I am not, nor have I ever been, an athlete. I do recognize, however, the many health benefits that come from regular exercise, and one of my goals while living here in Canada has been to increase my activity level for general health and well-being. I am not getting any younger, and the butter here is delicious. I need to offset the butter intake, people.
I have tried to find activities that I enjoy so that I can overcome the gravitational pull of "Let's Make a Deal." This winter term, I decided to enroll in a barre class for the first time. The course description billed this as a class that incorporated elements of Pilates and dance with the aid of a ballet barre. The term "low-impact," a favorite of mine, also appeared, along with the promise that I would leave "feeling incredible." I used to enjoy dance classes way back when, and I like Pilates. How bad could it be?
The description of the class is accurate. I do feel incredible after each session. Incredible here means, "amazed at the fact that my limbs did not shake off my torso and that I did not collapse from over-exertion as the techno music pulsated along to the oxidation of my dying cells." Did I mention this class is called, "Barre Burn?" No? I should have known that anything with the word "burn" in the title is not designed for me.
The instructor of this course, I am convinced, is not human. She is a machine. She teaches an hour of a higher-level barre class immediately preceding my hour-plus-long class, and her energy never flags. In fact, she always goes about ten minutes over on our time, which I know because after about the first 15-20 minutes of class, I look desperately at the clock willing myself to go on. She was not present for the very first class session, which I have decided was a shrewd marketing technique. Her substitute on Week One made me believe I could have a shot at making it through an entire class without praying for sweet, sweet death. The first week that she did teach, I was unable to climb stairs without agony for four days. I overheard her say today that she was going to take a trip for a full two weeks "down there" and was going to steal ideas for more barre exercises. I am convinced her trip is not to Mexico or Arizona, but rather to Hades, and she is going to the Devil himself to find even more ridiculously painful and sadistic routines.
This powerhouse instructor has a charming habit of counting reps down from eight, after you have already done about 2,000 motions. Just when you think you have survived, she says, "and hold!" She then counts even longer and then commands you to pulse the motion in a new and horrifying direction. I did not know that so many muscle groups could simultaneously submit their resignation to me. Then, of course, you have to do everything again on the other side, for the sake of having both hemispheres of your body despise you.
The "aid" of the barre is debatable.
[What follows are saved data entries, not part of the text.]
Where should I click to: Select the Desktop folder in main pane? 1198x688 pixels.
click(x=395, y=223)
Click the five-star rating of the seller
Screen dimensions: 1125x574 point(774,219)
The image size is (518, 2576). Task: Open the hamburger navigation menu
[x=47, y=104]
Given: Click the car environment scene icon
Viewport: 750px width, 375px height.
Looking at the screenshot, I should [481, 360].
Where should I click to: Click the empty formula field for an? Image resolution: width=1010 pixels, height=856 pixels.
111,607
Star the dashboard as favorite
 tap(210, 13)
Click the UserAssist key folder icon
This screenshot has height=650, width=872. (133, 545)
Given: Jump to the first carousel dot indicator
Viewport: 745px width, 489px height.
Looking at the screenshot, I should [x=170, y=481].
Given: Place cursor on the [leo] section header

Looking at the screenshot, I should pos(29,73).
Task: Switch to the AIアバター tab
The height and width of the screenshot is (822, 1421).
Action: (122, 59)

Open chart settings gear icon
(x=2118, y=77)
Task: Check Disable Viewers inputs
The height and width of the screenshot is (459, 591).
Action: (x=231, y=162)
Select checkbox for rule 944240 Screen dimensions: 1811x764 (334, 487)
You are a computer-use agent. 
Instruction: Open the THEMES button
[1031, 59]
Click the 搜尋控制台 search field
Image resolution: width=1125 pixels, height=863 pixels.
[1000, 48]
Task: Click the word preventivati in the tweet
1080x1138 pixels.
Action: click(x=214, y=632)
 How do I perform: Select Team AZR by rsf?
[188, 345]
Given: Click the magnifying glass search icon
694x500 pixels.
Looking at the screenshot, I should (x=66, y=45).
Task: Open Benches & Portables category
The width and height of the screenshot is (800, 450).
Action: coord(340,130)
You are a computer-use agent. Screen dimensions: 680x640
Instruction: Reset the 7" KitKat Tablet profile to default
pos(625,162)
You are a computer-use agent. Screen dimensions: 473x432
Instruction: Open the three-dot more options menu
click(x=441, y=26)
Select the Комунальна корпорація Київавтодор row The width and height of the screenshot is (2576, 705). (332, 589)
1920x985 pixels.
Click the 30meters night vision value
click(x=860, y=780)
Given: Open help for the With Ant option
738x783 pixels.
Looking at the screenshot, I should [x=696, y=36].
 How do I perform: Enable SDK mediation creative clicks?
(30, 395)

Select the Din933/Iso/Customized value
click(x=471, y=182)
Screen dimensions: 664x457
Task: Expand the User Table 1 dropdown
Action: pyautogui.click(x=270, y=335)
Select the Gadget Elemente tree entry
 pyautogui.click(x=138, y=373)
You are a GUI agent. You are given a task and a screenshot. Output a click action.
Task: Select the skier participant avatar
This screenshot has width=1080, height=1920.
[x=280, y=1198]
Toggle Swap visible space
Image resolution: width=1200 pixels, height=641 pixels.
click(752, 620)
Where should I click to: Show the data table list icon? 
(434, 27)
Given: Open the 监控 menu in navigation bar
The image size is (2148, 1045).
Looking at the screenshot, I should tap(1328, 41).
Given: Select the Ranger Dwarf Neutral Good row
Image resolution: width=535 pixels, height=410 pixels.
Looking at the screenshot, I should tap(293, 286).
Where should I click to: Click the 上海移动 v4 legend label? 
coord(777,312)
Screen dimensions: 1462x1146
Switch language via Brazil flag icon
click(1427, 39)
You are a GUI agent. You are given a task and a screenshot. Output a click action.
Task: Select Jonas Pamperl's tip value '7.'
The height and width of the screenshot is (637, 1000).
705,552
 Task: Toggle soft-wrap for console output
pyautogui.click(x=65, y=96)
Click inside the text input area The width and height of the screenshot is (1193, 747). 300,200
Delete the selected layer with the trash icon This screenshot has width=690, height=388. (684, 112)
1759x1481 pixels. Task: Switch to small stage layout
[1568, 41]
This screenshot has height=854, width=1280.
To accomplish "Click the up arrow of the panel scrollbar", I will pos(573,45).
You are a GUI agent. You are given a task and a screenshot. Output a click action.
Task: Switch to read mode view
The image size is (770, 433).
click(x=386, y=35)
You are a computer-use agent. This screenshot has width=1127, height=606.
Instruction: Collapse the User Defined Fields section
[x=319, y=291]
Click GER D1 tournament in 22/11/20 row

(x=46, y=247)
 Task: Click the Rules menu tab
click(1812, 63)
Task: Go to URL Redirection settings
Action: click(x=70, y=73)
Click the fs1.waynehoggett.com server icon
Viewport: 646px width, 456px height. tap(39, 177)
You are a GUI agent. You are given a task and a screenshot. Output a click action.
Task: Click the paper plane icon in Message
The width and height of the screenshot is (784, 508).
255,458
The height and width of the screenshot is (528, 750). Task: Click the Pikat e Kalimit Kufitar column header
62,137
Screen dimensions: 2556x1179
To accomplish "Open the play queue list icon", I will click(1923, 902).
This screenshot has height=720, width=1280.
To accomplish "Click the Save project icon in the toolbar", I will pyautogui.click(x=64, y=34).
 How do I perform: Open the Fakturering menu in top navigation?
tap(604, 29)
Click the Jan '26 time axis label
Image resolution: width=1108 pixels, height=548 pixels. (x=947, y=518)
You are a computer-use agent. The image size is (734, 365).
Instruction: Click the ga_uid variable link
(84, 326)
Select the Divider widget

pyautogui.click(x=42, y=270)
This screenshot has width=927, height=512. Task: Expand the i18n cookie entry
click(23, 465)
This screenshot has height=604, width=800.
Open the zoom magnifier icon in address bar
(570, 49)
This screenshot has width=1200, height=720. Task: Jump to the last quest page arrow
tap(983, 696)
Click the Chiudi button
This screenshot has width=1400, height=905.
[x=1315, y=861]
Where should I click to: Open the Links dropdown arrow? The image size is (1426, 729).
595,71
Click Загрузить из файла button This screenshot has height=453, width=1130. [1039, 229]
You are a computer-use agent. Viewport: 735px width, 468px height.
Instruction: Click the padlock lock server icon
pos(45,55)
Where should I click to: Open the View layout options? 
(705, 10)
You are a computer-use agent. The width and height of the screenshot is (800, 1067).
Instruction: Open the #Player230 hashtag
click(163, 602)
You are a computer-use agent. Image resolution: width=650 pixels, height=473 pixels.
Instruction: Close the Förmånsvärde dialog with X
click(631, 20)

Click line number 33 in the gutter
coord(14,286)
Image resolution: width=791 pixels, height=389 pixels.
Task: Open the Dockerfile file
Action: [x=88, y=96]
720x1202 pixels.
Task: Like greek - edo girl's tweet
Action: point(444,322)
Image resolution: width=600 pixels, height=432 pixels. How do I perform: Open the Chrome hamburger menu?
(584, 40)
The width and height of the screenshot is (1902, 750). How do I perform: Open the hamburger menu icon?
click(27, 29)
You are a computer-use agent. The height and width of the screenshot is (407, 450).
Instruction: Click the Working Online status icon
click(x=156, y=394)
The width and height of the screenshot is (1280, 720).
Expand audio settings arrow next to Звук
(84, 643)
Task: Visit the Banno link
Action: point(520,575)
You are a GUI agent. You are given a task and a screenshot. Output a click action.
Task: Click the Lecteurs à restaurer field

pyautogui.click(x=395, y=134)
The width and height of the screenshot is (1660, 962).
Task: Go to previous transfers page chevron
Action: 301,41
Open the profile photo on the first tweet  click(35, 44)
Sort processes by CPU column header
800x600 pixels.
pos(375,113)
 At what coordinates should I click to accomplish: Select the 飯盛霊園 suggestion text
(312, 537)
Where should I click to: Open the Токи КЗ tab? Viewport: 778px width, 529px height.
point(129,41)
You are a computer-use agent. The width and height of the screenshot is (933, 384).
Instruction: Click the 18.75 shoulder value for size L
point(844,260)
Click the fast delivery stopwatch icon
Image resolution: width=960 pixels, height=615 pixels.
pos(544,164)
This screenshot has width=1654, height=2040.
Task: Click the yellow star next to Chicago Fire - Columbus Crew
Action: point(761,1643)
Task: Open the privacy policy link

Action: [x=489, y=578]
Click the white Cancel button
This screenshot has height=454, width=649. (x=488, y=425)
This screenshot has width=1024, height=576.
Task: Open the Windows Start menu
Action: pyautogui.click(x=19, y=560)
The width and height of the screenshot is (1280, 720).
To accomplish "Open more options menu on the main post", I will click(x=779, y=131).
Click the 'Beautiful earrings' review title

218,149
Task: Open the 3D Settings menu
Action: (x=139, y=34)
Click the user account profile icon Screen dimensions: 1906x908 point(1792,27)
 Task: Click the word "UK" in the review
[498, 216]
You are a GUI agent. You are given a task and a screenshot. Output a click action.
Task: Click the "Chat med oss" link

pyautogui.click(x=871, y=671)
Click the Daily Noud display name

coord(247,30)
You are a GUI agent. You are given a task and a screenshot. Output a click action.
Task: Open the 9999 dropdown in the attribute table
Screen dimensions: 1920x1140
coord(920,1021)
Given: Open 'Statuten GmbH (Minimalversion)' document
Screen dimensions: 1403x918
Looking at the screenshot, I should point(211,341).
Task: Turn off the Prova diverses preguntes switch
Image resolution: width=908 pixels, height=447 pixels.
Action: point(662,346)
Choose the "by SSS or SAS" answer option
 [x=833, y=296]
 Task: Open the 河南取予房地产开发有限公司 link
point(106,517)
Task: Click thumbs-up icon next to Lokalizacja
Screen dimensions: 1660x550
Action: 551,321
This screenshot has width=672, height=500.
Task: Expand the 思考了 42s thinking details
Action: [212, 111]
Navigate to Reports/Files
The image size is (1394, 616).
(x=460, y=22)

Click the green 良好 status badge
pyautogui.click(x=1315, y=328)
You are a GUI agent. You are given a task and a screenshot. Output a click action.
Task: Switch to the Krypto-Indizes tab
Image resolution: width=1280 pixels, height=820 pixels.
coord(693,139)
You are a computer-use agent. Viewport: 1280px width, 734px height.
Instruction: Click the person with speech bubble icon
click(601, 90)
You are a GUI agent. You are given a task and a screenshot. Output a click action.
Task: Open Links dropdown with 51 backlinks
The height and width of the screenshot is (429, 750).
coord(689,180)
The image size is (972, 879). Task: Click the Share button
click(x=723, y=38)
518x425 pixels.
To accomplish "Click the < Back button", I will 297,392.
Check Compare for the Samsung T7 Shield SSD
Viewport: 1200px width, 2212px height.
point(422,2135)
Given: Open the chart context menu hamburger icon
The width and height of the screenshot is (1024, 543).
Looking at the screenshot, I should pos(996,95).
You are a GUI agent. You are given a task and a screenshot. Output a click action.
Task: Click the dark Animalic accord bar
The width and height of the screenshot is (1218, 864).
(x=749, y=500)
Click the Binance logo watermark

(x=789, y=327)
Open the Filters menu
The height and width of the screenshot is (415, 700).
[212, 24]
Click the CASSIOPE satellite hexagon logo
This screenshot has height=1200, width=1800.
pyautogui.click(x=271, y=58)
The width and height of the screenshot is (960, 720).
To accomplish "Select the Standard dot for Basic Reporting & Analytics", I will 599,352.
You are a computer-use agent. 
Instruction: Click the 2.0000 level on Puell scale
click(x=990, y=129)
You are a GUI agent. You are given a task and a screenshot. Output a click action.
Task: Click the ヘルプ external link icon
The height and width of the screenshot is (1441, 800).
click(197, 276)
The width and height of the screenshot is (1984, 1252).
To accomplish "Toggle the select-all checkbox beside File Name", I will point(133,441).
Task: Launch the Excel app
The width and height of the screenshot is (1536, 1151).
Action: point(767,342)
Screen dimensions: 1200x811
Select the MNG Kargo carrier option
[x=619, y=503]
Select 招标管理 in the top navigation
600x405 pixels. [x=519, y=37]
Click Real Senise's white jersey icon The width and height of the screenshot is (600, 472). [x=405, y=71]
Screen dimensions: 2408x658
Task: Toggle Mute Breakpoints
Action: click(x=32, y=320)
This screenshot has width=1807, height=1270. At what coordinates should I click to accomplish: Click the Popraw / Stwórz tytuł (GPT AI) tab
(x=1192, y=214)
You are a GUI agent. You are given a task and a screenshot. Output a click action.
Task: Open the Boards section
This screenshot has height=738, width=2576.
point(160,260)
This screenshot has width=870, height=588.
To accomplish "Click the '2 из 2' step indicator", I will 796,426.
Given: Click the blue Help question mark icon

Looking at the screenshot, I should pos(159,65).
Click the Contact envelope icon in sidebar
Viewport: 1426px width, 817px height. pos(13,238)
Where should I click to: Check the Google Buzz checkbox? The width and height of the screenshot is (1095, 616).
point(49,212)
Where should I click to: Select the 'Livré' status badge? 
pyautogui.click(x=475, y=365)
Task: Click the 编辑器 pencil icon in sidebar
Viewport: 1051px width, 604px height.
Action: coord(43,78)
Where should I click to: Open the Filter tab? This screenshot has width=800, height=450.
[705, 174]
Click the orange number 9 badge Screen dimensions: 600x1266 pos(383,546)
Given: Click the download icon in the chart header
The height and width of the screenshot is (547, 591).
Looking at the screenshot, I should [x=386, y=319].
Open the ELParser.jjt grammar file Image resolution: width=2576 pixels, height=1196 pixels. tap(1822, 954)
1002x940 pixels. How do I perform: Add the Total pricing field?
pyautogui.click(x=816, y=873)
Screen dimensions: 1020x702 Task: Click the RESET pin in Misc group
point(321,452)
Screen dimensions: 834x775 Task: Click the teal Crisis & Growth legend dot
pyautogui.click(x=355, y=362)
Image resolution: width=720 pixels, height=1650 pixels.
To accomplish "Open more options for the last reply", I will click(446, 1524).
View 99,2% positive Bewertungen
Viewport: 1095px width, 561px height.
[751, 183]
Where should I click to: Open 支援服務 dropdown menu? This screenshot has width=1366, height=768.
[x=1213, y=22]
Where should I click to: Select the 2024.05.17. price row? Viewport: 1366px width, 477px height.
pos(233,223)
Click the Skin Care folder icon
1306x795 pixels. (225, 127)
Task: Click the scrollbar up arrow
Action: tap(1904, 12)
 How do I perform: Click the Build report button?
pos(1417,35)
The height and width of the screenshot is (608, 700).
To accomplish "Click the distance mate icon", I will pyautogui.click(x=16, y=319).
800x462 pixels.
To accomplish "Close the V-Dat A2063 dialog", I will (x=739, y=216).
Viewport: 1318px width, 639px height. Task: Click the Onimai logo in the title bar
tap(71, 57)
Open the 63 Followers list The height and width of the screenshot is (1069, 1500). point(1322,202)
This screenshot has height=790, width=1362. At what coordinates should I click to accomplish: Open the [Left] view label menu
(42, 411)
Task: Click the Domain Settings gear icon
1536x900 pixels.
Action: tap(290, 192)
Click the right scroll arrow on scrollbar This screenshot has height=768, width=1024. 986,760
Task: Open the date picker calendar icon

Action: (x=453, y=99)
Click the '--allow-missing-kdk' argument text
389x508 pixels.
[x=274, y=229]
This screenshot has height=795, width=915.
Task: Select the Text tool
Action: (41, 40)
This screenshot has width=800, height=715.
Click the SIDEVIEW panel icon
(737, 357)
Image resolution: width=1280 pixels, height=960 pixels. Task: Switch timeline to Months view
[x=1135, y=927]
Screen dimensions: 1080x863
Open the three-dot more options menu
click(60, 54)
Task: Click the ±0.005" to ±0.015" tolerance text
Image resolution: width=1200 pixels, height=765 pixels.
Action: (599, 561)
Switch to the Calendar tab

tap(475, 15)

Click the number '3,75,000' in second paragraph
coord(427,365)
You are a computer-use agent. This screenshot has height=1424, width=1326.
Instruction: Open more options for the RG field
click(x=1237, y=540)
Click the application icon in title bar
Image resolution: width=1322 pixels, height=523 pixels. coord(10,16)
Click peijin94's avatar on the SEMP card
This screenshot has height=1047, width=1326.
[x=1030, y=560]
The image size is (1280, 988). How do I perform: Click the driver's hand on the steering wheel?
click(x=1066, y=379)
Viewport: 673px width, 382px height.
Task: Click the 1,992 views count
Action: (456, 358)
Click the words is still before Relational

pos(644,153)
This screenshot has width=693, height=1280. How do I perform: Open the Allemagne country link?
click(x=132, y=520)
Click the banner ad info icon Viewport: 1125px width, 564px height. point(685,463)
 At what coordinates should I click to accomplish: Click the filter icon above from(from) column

By the time we get to the barre, I stagger toward it after having been worked to near-death in the middle of the floor for a good 25 minutes. The exercises at the barre feel easier than what has just transpired, but my legs are still shaking in protest of every bend, stretch, and yes, even standing still seems impossible. I try to save my miniature collapses for moments when the machine is looking away. I jump back in just as she is saying something like, "Just when you want to give up, keep pushing and breathe through it! This is when the body feels the change!" Her programming is apparently also suited to work as a doula. Why I am doing this? Lady Gaga sings overhead, telling me that I am holding my leg in a hydrant-ready pose "for the applause, applause, applause..." I don't hear anyone clapping, but somehow, I manage to hang on during this portion and am rewarded by...FLOOR WORK!
I can usually see the light at the end of the tunnel by the time we get to the floor. Even if the exercises there are difficult, at least my legs no longer have to support my body weight, and the pesky hand-weights that cannot just be 2.5 lbs each because they feel like the weight of the western world are cast aside. Plus, we will soon be stretching, thank goodness, and the techno remixes will give way to a slower-tempo ballad of hope and inspiration.
I know that the stretches feel so much better because of all of the abuse my body has just endured. But what feels the absolute best to me is the last cadence of music and the "Thank you ladies; you all were great!" that means I can profess to my classmates that I, once again, surprisingly, did not require medical attention, waddle to my car, and drive home.
The machine personally told me I did well today (our last session of the term) and asked me if I would be enrolling in the next session. I may have told her that I was moving out of the country soon, which is kind of true, if soon is "within the next four months." If you can't use your lack of Canadian citizenship to avoid pain and suffering, then when can you use it? There is some small part of me that would re-enroll, but that part is probably not any of the muscle groups below my waist.